Entries on where items appear:
## begin

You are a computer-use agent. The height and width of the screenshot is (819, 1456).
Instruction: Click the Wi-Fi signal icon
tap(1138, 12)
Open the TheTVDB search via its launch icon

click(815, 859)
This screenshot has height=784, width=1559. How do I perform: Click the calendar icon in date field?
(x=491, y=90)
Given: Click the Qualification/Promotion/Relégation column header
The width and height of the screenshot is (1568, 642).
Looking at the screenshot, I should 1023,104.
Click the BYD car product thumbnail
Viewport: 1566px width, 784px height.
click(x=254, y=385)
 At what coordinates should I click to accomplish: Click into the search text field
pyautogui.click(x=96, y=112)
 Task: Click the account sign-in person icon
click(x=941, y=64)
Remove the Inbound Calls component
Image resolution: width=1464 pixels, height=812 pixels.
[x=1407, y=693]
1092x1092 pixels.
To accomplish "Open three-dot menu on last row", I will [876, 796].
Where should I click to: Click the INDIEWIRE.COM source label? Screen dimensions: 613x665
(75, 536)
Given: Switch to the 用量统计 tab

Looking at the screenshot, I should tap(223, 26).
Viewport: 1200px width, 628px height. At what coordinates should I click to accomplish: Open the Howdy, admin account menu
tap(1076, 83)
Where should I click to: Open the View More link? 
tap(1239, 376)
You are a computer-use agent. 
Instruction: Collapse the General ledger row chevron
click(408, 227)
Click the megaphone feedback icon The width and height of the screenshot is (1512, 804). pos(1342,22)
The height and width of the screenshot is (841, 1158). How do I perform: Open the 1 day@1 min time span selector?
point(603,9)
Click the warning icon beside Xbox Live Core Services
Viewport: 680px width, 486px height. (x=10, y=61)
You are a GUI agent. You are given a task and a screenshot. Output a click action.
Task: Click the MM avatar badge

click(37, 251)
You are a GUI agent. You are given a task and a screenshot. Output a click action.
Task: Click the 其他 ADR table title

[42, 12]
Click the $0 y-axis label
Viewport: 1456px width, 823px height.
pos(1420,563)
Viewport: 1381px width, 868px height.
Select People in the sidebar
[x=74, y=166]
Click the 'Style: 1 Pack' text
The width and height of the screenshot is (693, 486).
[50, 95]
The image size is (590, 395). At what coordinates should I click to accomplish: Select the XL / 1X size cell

## end

■ GIVEN REQUEST: Reproduce all of the material above line for line, changing nothing.

■ FULL ANSWER:
You are a computer-use agent. The height and width of the screenshot is (819, 1456).
Instruction: Click the Wi-Fi signal icon
tap(1138, 12)
Open the TheTVDB search via its launch icon

click(815, 859)
This screenshot has height=784, width=1559. How do I perform: Click the calendar icon in date field?
(x=491, y=90)
Given: Click the Qualification/Promotion/Relégation column header
The width and height of the screenshot is (1568, 642).
Looking at the screenshot, I should 1023,104.
Click the BYD car product thumbnail
Viewport: 1566px width, 784px height.
click(x=254, y=385)
 At what coordinates should I click to accomplish: Click into the search text field
pyautogui.click(x=96, y=112)
 Task: Click the account sign-in person icon
click(x=941, y=64)
Remove the Inbound Calls component
Image resolution: width=1464 pixels, height=812 pixels.
[x=1407, y=693]
1092x1092 pixels.
To accomplish "Open three-dot menu on last row", I will [876, 796].
Where should I click to: Click the INDIEWIRE.COM source label? Screen dimensions: 613x665
(75, 536)
Given: Switch to the 用量统计 tab

Looking at the screenshot, I should tap(223, 26).
Viewport: 1200px width, 628px height. At what coordinates should I click to accomplish: Open the Howdy, admin account menu
tap(1076, 83)
Where should I click to: Open the View More link? 
tap(1239, 376)
You are a computer-use agent. 
Instruction: Collapse the General ledger row chevron
click(408, 227)
Click the megaphone feedback icon The width and height of the screenshot is (1512, 804). pos(1342,22)
The height and width of the screenshot is (841, 1158). How do I perform: Open the 1 day@1 min time span selector?
point(603,9)
Click the warning icon beside Xbox Live Core Services
Viewport: 680px width, 486px height. (x=10, y=61)
You are a GUI agent. You are given a task and a screenshot. Output a click action.
Task: Click the MM avatar badge

click(37, 251)
You are a GUI agent. You are given a task and a screenshot. Output a click action.
Task: Click the 其他 ADR table title

[42, 12]
Click the $0 y-axis label
Viewport: 1456px width, 823px height.
pos(1420,563)
Viewport: 1381px width, 868px height.
Select People in the sidebar
[x=74, y=166]
Click the 'Style: 1 Pack' text
The width and height of the screenshot is (693, 486).
[50, 95]
The image size is (590, 395). At what coordinates should I click to accomplish: Select the XL / 1X size cell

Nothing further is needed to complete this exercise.